> Work item
Entries must be copied exactly, with nothing left out.
[[ Material supplied open ]]
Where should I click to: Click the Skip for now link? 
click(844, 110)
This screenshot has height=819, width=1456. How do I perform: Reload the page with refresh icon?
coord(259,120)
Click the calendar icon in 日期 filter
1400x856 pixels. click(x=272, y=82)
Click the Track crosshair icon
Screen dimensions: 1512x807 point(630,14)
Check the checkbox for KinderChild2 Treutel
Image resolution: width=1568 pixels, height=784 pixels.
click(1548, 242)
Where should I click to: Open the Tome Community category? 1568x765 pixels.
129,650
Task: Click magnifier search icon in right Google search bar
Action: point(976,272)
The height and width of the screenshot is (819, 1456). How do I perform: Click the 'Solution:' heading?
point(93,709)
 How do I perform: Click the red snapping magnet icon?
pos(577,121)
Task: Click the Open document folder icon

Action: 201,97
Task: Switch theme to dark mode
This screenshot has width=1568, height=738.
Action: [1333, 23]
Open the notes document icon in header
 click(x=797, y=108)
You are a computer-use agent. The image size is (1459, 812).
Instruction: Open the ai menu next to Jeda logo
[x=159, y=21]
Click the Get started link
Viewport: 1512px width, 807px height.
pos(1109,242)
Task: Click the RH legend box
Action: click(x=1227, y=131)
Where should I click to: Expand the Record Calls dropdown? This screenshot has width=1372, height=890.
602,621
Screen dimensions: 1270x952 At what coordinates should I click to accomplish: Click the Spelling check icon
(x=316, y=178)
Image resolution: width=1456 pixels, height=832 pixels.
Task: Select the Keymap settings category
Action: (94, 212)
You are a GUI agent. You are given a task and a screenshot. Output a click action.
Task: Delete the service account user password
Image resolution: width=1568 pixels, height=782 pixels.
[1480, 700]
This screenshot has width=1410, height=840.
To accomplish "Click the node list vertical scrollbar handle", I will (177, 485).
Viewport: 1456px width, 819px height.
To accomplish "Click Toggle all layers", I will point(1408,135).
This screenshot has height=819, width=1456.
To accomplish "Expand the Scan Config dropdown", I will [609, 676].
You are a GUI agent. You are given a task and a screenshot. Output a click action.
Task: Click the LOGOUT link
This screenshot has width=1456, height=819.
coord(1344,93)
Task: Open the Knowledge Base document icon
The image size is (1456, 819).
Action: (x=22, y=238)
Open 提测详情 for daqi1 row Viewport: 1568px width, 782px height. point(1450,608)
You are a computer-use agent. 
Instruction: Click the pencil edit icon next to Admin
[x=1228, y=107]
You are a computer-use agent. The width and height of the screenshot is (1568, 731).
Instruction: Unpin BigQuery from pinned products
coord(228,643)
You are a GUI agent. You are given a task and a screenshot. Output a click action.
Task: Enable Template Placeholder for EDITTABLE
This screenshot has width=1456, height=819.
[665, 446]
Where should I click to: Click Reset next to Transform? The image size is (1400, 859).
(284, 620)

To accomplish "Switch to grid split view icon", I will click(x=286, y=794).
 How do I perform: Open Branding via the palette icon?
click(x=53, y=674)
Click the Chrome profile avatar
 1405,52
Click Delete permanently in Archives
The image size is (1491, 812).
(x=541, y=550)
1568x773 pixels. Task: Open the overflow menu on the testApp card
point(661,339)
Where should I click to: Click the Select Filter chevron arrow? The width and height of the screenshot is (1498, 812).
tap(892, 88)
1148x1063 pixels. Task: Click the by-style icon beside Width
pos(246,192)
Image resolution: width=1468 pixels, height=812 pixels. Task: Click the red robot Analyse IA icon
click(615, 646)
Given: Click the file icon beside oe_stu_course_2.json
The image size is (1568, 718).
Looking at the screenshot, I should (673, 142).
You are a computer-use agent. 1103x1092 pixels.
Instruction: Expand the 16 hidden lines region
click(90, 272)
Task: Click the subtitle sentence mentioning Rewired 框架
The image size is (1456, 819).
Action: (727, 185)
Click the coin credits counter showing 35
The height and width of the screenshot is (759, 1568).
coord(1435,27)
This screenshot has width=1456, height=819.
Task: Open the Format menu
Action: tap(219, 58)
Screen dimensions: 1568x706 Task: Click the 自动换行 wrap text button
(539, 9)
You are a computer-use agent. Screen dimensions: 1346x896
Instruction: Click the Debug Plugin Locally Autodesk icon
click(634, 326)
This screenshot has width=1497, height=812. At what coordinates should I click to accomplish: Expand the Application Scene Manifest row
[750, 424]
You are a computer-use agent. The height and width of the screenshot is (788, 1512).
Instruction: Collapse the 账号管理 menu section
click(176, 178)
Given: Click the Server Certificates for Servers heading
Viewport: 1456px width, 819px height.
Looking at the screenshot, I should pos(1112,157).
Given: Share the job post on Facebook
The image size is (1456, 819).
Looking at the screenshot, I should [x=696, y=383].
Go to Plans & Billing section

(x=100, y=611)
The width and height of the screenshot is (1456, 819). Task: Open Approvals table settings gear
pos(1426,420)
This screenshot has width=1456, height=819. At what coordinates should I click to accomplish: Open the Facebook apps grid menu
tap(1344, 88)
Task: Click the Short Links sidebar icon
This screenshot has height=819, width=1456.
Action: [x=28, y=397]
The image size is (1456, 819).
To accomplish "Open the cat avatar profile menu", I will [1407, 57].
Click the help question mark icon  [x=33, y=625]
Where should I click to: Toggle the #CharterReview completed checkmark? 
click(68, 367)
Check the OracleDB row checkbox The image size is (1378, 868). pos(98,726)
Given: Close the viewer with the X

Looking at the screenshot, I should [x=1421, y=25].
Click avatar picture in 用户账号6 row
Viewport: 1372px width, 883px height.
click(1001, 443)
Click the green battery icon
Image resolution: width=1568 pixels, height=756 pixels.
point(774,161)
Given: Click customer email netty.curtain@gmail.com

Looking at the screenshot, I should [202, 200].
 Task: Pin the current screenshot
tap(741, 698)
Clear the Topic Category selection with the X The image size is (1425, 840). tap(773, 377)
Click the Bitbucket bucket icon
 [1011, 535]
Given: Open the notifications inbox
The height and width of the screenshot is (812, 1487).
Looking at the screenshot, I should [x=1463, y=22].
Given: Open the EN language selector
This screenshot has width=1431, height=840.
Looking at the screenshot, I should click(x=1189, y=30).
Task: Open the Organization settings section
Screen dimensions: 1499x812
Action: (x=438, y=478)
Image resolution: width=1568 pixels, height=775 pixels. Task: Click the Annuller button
[[ Material supplied closed ]]
> Answer to this problem
Where should I click to: Click the Skip for now link? 
click(844, 110)
This screenshot has height=819, width=1456. How do I perform: Reload the page with refresh icon?
coord(259,120)
Click the calendar icon in 日期 filter
1400x856 pixels. click(x=272, y=82)
Click the Track crosshair icon
Screen dimensions: 1512x807 point(630,14)
Check the checkbox for KinderChild2 Treutel
Image resolution: width=1568 pixels, height=784 pixels.
click(1548, 242)
Where should I click to: Open the Tome Community category? 1568x765 pixels.
129,650
Task: Click magnifier search icon in right Google search bar
Action: point(976,272)
The height and width of the screenshot is (819, 1456). How do I perform: Click the 'Solution:' heading?
point(93,709)
 How do I perform: Click the red snapping magnet icon?
pos(577,121)
Task: Click the Open document folder icon

Action: 201,97
Task: Switch theme to dark mode
This screenshot has width=1568, height=738.
Action: [1333, 23]
Open the notes document icon in header
 click(x=797, y=108)
You are a computer-use agent. The image size is (1459, 812).
Instruction: Open the ai menu next to Jeda logo
[x=159, y=21]
Click the Get started link
Viewport: 1512px width, 807px height.
pos(1109,242)
Task: Click the RH legend box
Action: click(x=1227, y=131)
Where should I click to: Expand the Record Calls dropdown? This screenshot has width=1372, height=890.
602,621
Screen dimensions: 1270x952 At what coordinates should I click to accomplish: Click the Spelling check icon
(x=316, y=178)
Image resolution: width=1456 pixels, height=832 pixels.
Task: Select the Keymap settings category
Action: (94, 212)
You are a GUI agent. You are given a task and a screenshot. Output a click action.
Task: Delete the service account user password
Image resolution: width=1568 pixels, height=782 pixels.
[1480, 700]
This screenshot has width=1410, height=840.
To accomplish "Click the node list vertical scrollbar handle", I will (177, 485).
Viewport: 1456px width, 819px height.
To accomplish "Click Toggle all layers", I will point(1408,135).
This screenshot has height=819, width=1456.
To accomplish "Expand the Scan Config dropdown", I will [609, 676].
You are a GUI agent. You are given a task and a screenshot. Output a click action.
Task: Click the LOGOUT link
This screenshot has width=1456, height=819.
coord(1344,93)
Task: Open the Knowledge Base document icon
The image size is (1456, 819).
Action: (x=22, y=238)
Open 提测详情 for daqi1 row Viewport: 1568px width, 782px height. point(1450,608)
You are a computer-use agent. 
Instruction: Click the pencil edit icon next to Admin
[x=1228, y=107]
You are a computer-use agent. The width and height of the screenshot is (1568, 731).
Instruction: Unpin BigQuery from pinned products
coord(228,643)
You are a GUI agent. You are given a task and a screenshot. Output a click action.
Task: Enable Template Placeholder for EDITTABLE
This screenshot has width=1456, height=819.
[665, 446]
Where should I click to: Click Reset next to Transform? The image size is (1400, 859).
(284, 620)

To accomplish "Switch to grid split view icon", I will click(x=286, y=794).
 How do I perform: Open Branding via the palette icon?
click(x=53, y=674)
Click the Chrome profile avatar
 1405,52
Click Delete permanently in Archives
The image size is (1491, 812).
(x=541, y=550)
1568x773 pixels. Task: Open the overflow menu on the testApp card
point(661,339)
Where should I click to: Click the Select Filter chevron arrow? The width and height of the screenshot is (1498, 812).
tap(892, 88)
1148x1063 pixels. Task: Click the by-style icon beside Width
pos(246,192)
Image resolution: width=1468 pixels, height=812 pixels. Task: Click the red robot Analyse IA icon
click(615, 646)
Given: Click the file icon beside oe_stu_course_2.json
The image size is (1568, 718).
Looking at the screenshot, I should (673, 142).
You are a computer-use agent. 1103x1092 pixels.
Instruction: Expand the 16 hidden lines region
click(90, 272)
Task: Click the subtitle sentence mentioning Rewired 框架
The image size is (1456, 819).
Action: (727, 185)
Click the coin credits counter showing 35
The height and width of the screenshot is (759, 1568).
coord(1435,27)
This screenshot has width=1456, height=819.
Task: Open the Format menu
Action: tap(219, 58)
Screen dimensions: 1568x706 Task: Click the 自动换行 wrap text button
(539, 9)
You are a computer-use agent. Screen dimensions: 1346x896
Instruction: Click the Debug Plugin Locally Autodesk icon
click(634, 326)
This screenshot has width=1497, height=812. At what coordinates should I click to accomplish: Expand the Application Scene Manifest row
[750, 424]
You are a computer-use agent. The height and width of the screenshot is (788, 1512).
Instruction: Collapse the 账号管理 menu section
click(176, 178)
Given: Click the Server Certificates for Servers heading
Viewport: 1456px width, 819px height.
Looking at the screenshot, I should pos(1112,157).
Given: Share the job post on Facebook
The image size is (1456, 819).
Looking at the screenshot, I should [x=696, y=383].
Go to Plans & Billing section

(x=100, y=611)
The width and height of the screenshot is (1456, 819). Task: Open Approvals table settings gear
pos(1426,420)
This screenshot has width=1456, height=819. At what coordinates should I click to accomplish: Open the Facebook apps grid menu
tap(1344, 88)
Task: Click the Short Links sidebar icon
This screenshot has height=819, width=1456.
Action: [x=28, y=397]
The image size is (1456, 819).
To accomplish "Open the cat avatar profile menu", I will [1407, 57].
Click the help question mark icon  [x=33, y=625]
Where should I click to: Toggle the #CharterReview completed checkmark? 
click(68, 367)
Check the OracleDB row checkbox The image size is (1378, 868). pos(98,726)
Given: Close the viewer with the X

Looking at the screenshot, I should [x=1421, y=25].
Click avatar picture in 用户账号6 row
Viewport: 1372px width, 883px height.
click(1001, 443)
Click the green battery icon
Image resolution: width=1568 pixels, height=756 pixels.
point(774,161)
Given: Click customer email netty.curtain@gmail.com

Looking at the screenshot, I should [202, 200].
 Task: Pin the current screenshot
tap(741, 698)
Clear the Topic Category selection with the X The image size is (1425, 840). tap(773, 377)
Click the Bitbucket bucket icon
 [1011, 535]
Given: Open the notifications inbox
The height and width of the screenshot is (812, 1487).
Looking at the screenshot, I should [x=1463, y=22].
Given: Open the EN language selector
This screenshot has width=1431, height=840.
Looking at the screenshot, I should click(x=1189, y=30).
Task: Open the Organization settings section
Screen dimensions: 1499x812
Action: (x=438, y=478)
Image resolution: width=1568 pixels, height=775 pixels. Task: Click the Annuller button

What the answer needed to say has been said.